** Texto de la página **
═══

¿Existen ahí fuera civilizaciones extraterrestres capaces de construir naves y tecnología para viajar entre las estrellas? Esta es la pregunta que va a intentar resolver un equipo internacional liderado por el polémico astrofísico de Harvard, Avi Loeb, quien buscará vida inteligente pasada o presente a través del bautizado como Proyecto Galileo.

La idea es analizar datos de estudios astronómicos y observaciones de telescopios, así como diseñar nuevos algoritmos utilizando inteligencia artificial, con el fin de identificar posibles viajeros interestelares, satélites construidos por extraterrestres y fenómenos aéreos no identificados (UAP, nuevas siglas para objetos volantes no identificados), según un comunicado emitido recientemente.

«La ciencia no debería rechazar posibles explicaciones que tengan que ver con extraterrestres solo por el estigma social o preferencias culturales que chocan contra el método científico de investigación empírica e imparcial -afirma Loeb en la misiva-. Ahora debemos ‘atrevernos a mirar a través de nuevos telescopios’, tanto literal como de forma figurada».

═══

** Líneas proporcionadas **

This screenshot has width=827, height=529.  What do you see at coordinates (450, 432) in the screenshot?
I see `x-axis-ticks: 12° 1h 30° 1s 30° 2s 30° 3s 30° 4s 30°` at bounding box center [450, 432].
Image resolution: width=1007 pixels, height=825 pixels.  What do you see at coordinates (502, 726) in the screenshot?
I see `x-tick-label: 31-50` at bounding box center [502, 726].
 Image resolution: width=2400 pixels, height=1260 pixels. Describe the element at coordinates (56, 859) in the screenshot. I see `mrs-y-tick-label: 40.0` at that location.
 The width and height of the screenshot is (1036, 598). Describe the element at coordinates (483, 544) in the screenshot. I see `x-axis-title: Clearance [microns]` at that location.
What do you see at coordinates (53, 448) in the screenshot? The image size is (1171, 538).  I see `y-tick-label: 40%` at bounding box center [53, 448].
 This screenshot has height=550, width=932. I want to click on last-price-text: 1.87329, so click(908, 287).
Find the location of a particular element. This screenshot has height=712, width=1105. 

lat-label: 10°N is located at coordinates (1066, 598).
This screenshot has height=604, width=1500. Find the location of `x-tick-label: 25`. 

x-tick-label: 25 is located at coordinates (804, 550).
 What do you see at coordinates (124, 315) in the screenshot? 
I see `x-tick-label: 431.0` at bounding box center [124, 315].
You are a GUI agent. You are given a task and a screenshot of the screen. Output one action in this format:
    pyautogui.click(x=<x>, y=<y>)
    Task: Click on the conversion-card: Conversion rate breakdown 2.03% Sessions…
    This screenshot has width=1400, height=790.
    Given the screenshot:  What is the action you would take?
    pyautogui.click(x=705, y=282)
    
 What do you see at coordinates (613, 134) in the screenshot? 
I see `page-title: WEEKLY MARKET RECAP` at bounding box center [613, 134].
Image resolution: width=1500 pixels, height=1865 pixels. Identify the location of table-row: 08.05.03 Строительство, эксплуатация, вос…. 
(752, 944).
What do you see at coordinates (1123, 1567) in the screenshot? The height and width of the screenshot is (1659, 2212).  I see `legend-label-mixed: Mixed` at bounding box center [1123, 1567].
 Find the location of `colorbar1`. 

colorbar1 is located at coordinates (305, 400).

═══

** Qué harás **
1. Di si cada afirmación concuerda con el texto sobre el Proyecto Galileo. Responde sí o no y cita literalmente las palabras decisivas del texto. (a) El Proyecto Galileo está liderado por un astrofísico de Harvard. (b) El equipo se limitará a analizar datos ya existentes, sin diseñar algoritmos nuevos. (c) Loeb sostiene que la ciencia debe descartar las explicaciones relacionadas con extraterrestres.
2. Prosigue el texto sobre el Proyecto Galileo a partir de su última oración.

** Respuestas **
1.
(a) Sí: «liderado por el polémico astrofísico de Harvard, Avi Loeb».
(b) No: «así como diseñar nuevos algoritmos utilizando inteligencia artificial».
(c) No: «La ciencia no debería rechazar posibles explicaciones que tengan que ver con extraterrestres».

2.
Loeb, quien también es director del Instituto de Teoría y Computación en el Centro Harvard-Smithsonian de Astrofísica, sugirió anteriormente que el primer viajero interestelar llamado Oumuamua -que fue divisado en 2017 cuando abandonaba nuestro Sistema Solar, por lo que no pudo ser ampliamente investigado y catalogado con seguridad- era una nave alienígena varada. Loeb se apoyaba en lo errático de su trayectoria -se aceleraba sin explicación o no presentaba los rasgos característicos de un cometa o un asteroide- para afirmar que se trataba de tecnología extraterrestre, teoría que aún hoy mantiene. «Solo podemos especular si Oumuamua puede ser desentrañado por explicaciones naturales nunca antes vistas, o si debemos estirar nuestra imaginación y pensar que, tal vez, sea un objeto tecnológico extraterrestre, similar a una vela de luz muy delgada o una antena de comunicaciones, que encajaría en el espacio astronómico», afirma Loeb.

Por ello, el equipo del Proyecto Galileo se afanará por encontrar otros objetos similares, amén de desarrollar estrategias para encontrar y rastrear tales cuerpos tanto desde el espacio y desde los observatorios terrestres. Otras áreas de investigación del proyecto incluirán la búsqueda de pequeños satélites extraterrestres que puedan estar observando la Tierra y el análisis de avistamientos de UAP (anteriormente conocidos como OVNIS).

Según los impulsores de este proyecto, la búsqueda activa «mejora en gran medida las posibilidades de encontrar los primeros ejemplos de tecnología alienígena». Es decir, de descubrir que, realmente, la verdad está ahí fuera. Desde luego, Loeb parece no rendirse.